Narcisse

Fiche dév Ens Sup - Recherche
  • Création ou MAJ importante : 12/03/10
  • Correction mineure : 12/03/10
Mots-clés

Narcisse : navigateur de génomes comparés

Ce logiciel a été développé (ou est en cours de développement) dans la communauté de l'Enseignement Supérieur et de la Recherche. Son état peut être variable (cf champs ci-dessous) donc sans garantie de bon fonctionnement.

 

Fonctionnalités générales du logiciel

Narcisse est un outil de comparaison de génomes entièrement séquencés doté d’un navigateur permettant d’explorer à différentes échelles, des nucléotides aux chromosomes, les résultats de comparaison.
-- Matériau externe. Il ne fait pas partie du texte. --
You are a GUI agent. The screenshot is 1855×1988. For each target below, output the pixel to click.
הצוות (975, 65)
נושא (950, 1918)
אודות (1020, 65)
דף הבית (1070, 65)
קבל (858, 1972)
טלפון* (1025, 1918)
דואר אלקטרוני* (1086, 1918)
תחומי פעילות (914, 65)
Il repose sur le principe de comparaison exhaustive de génomes deux-à-deux, à la fois au niveau nucléique et au niveau protéique. Cet outil a essentiellement deux composantes :

  1. Un pipeline de comparaison de génomes: à partir de génomes entièrement séquencés et de leurs annotations, il procède à l’identification de similitudes locales (alignements locaux à l’aide d’un outil spécifique développé par l’équipe) puis à la reconstruction de segments conservés à différents niveaux de résolution.
  2. Un navigateur de génomes comparés qui permet d’exploiter les différents niveaux de conservation identifiés par le processus décrit ci-dessus. Ce navigateur permet en particulier d’étudier aussi bien les conservations locales dans le voisinage des gènes que des conservations de segments chromosomiques. De nombreuses représentations sont proposées : dotplot, représentation de cartes comparées, représentation circos. La possibilité d’ajouter des données personnelles et de réaliser des comparaisons avec ses propres séquences permet d’adapter le navigateur à des besoins propres.
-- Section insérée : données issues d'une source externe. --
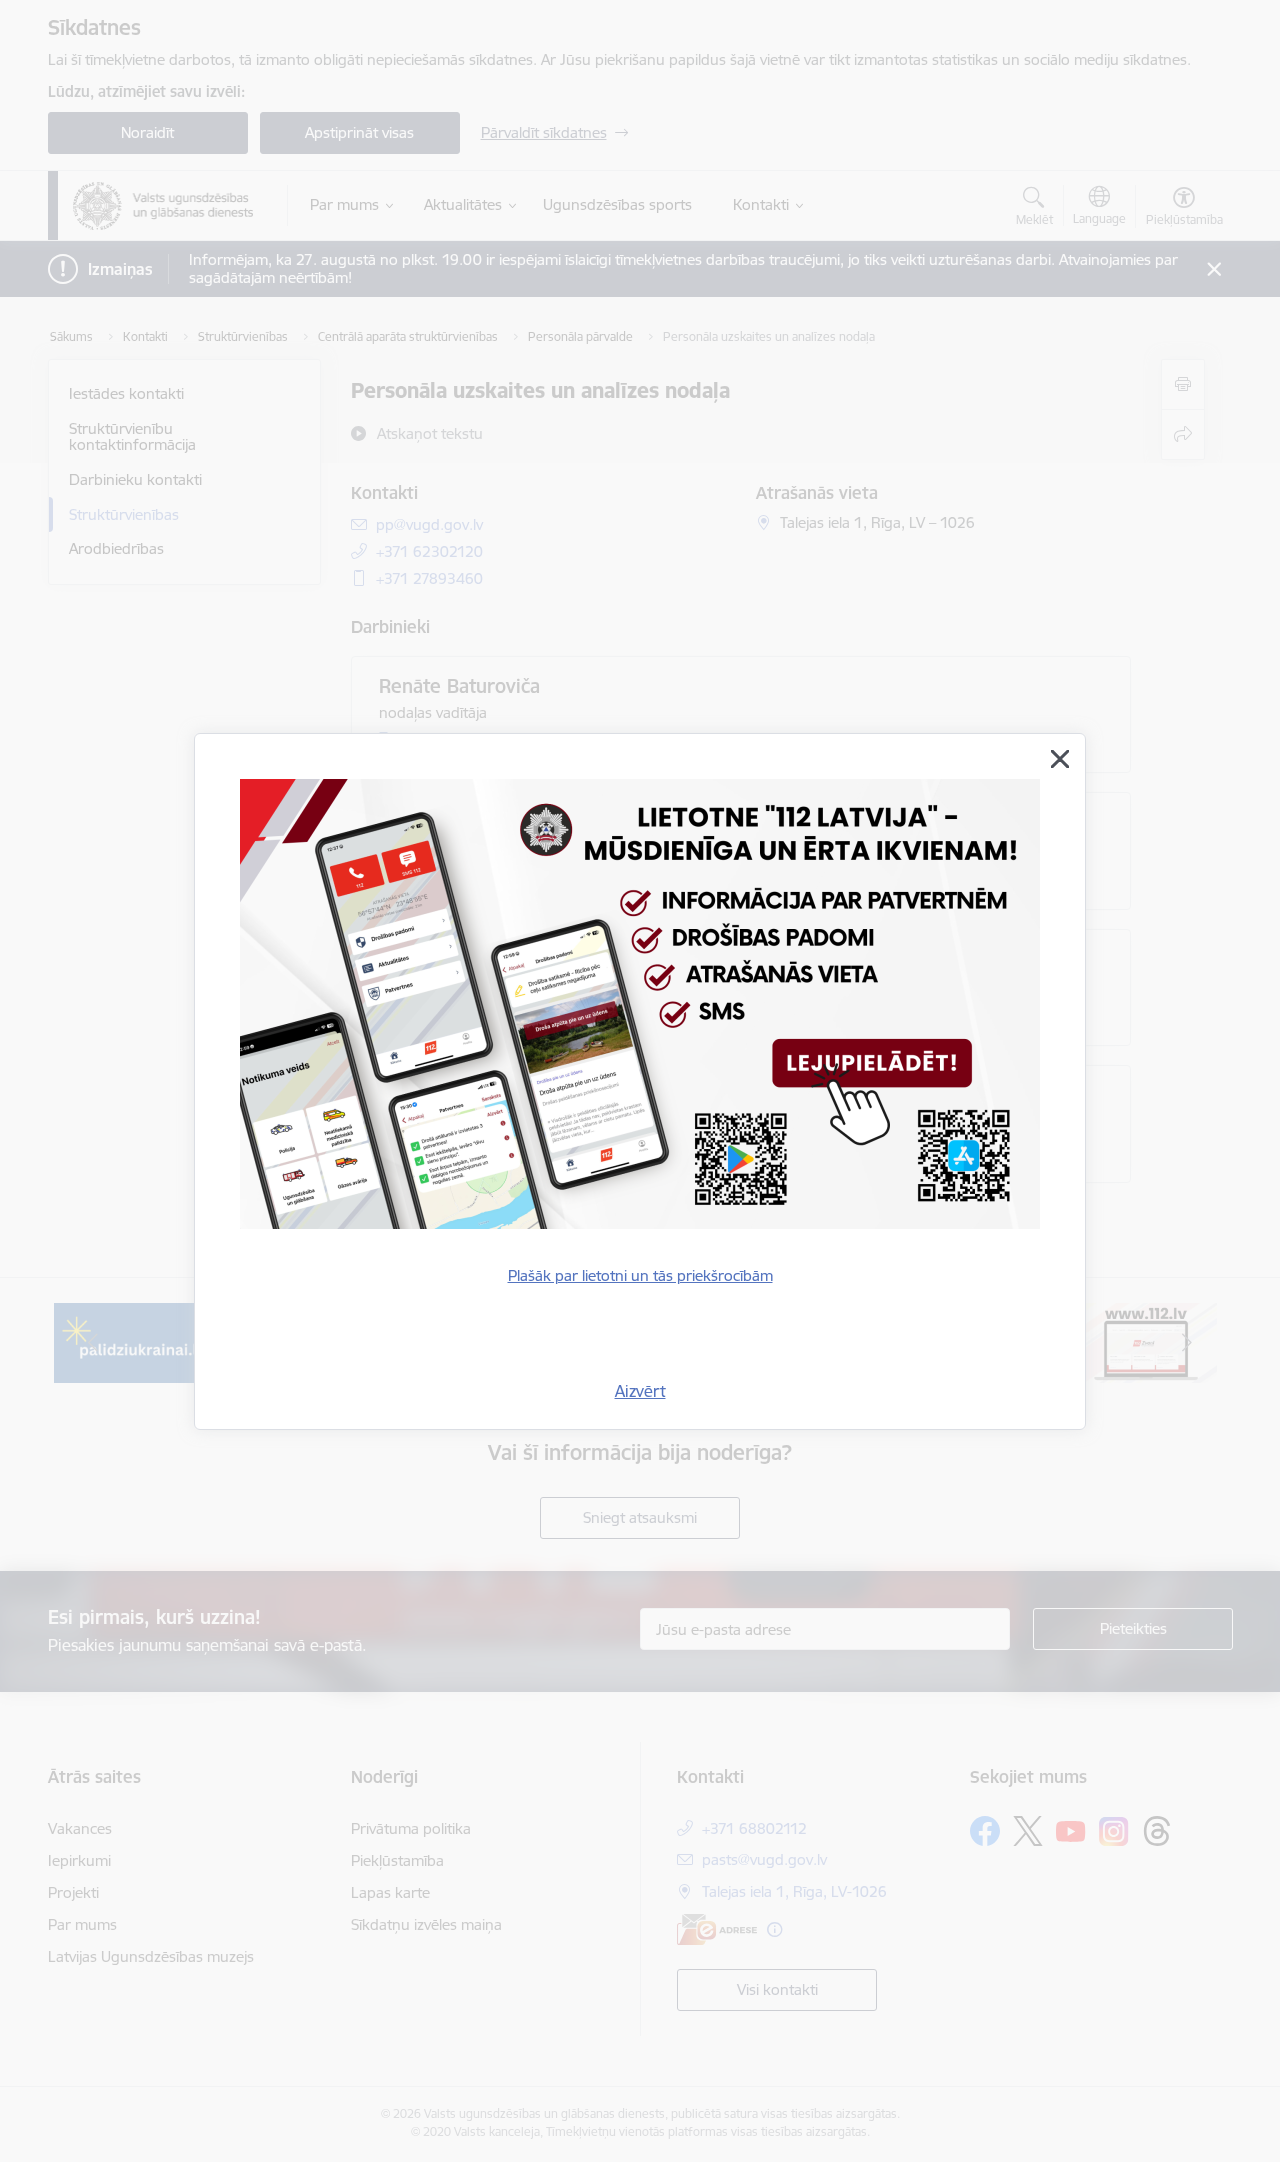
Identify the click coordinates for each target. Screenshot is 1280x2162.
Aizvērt (640, 1391)
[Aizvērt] (1060, 759)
Nous maintenons une installation donnant accès aux comparaisons de génomes animaux, végétaux, de champignons et aussi de bactéries, à partir des données publiques. Il est par ailleurs possible d'accéder à ces données par l'intermédiaire de services Web Biomoby.

Narcisse peut être téléchargé et installé localement afin de répondre à des besoins spécifiques. Une API, qui repose sur l’API d’Ensembl, permet d’accéder facilement aux données génomiques, tandis qu'une API développée spécialement permet quant à elle d'accéder aux données de comparaison.
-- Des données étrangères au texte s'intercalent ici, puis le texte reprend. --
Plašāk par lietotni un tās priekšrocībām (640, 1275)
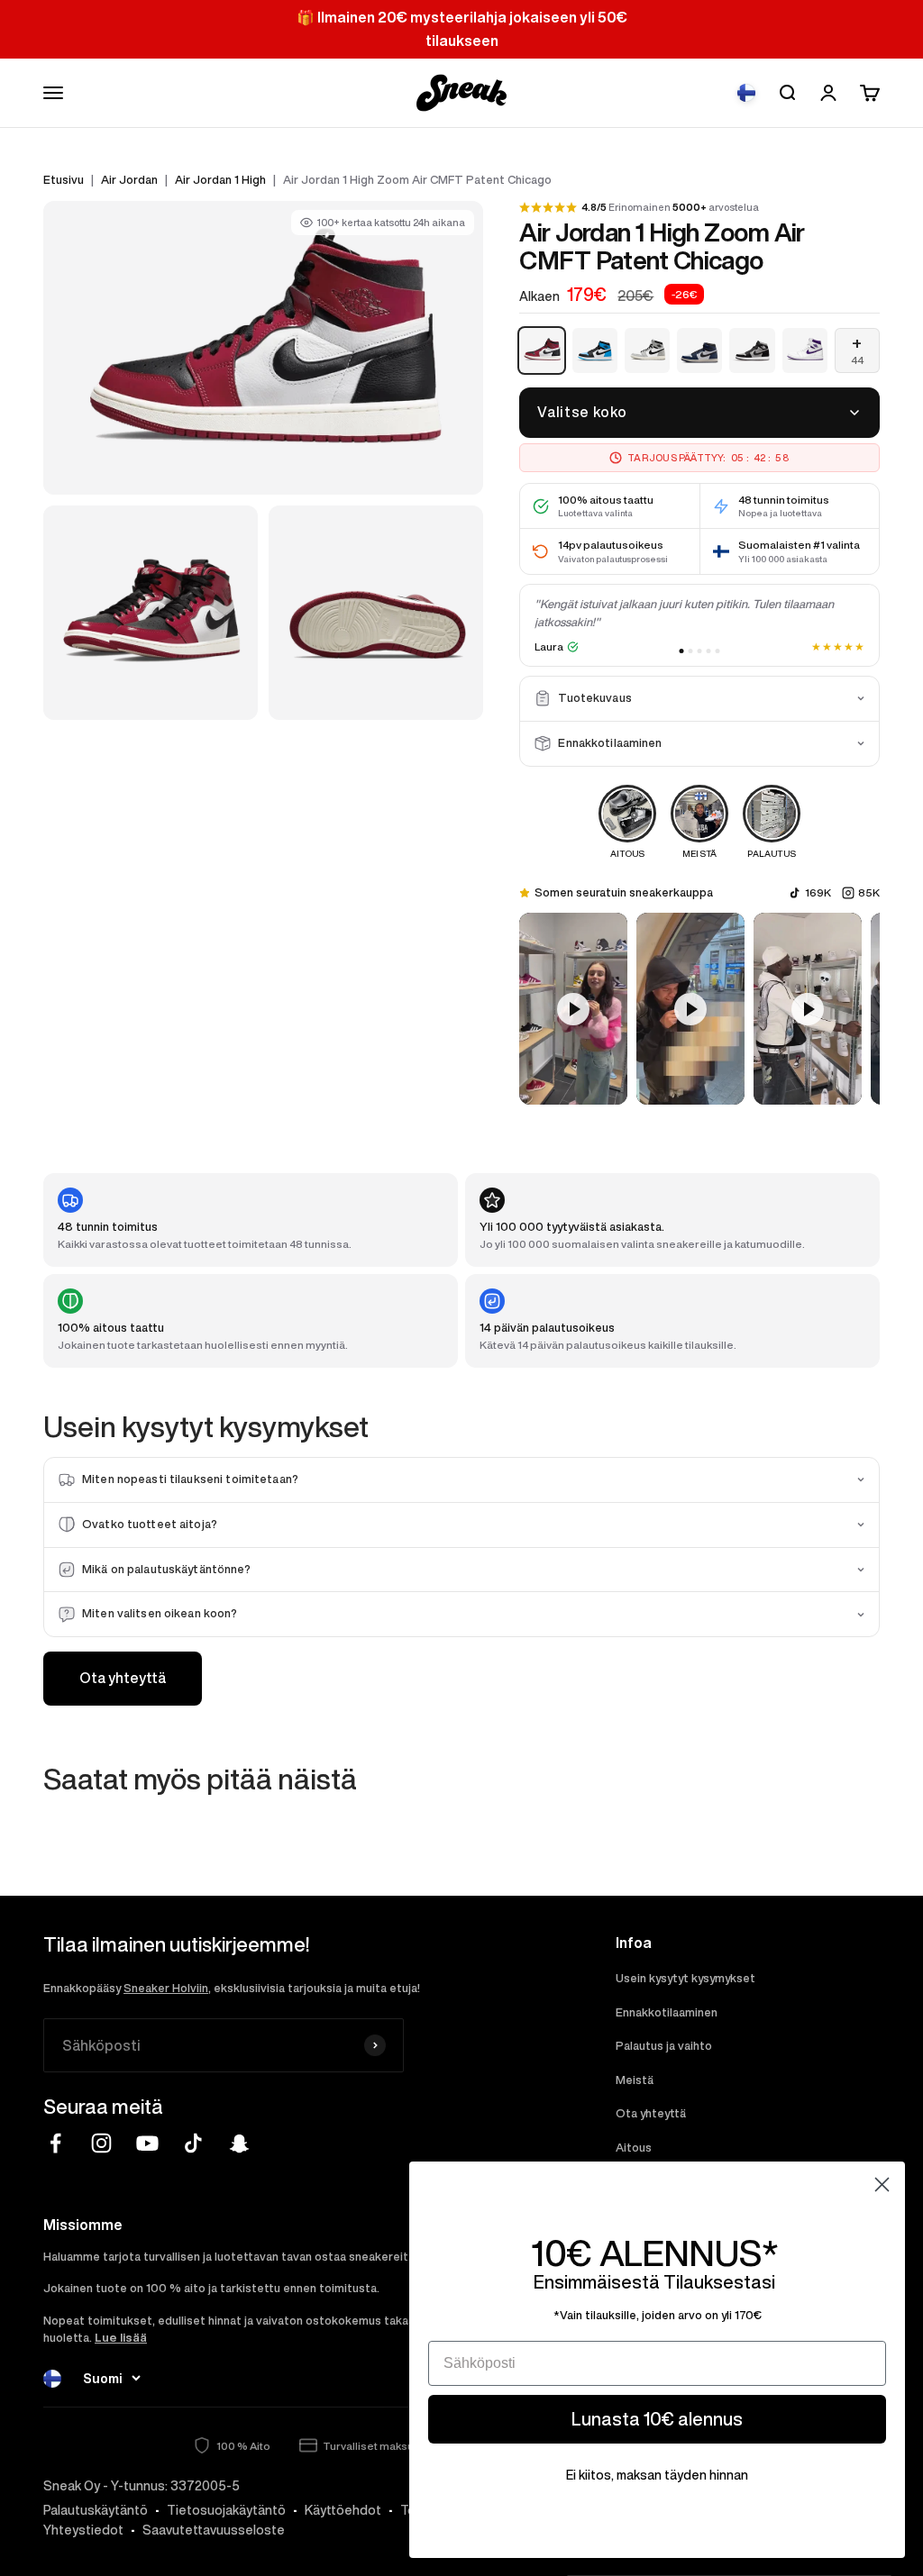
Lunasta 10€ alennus (657, 2418)
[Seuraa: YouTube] (147, 2143)
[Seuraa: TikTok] (193, 2143)
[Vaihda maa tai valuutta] (746, 93)
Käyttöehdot (343, 2510)
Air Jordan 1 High (220, 180)
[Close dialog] (882, 2184)
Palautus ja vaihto (664, 2046)
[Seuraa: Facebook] (55, 2143)
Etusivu (63, 180)
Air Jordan (129, 180)
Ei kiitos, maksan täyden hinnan (657, 2475)
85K (869, 892)
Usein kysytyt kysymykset (685, 1978)
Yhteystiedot (83, 2530)
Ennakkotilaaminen (666, 2012)
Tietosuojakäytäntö (226, 2510)
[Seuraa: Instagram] (101, 2143)
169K (818, 892)
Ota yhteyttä (122, 1677)
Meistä (634, 2080)
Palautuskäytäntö (95, 2510)
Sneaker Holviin (165, 1988)
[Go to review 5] (718, 651)
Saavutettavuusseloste (213, 2530)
Contexte d’utilisation du logiciel

Démarche d’exploration de génomes entièrement séquencés et annotés par une approche de génomique comparative.

Publications liées au logiciel

Courcelle E, Beausse Y, Letort S, Stahl O, Fremez R, Ngom-Bru C, Gouzy J, Faraut T (2008). Narcisse: a mirror view of conserved syntenies. Nucleic Acids Res 36(Database issue):D485-90.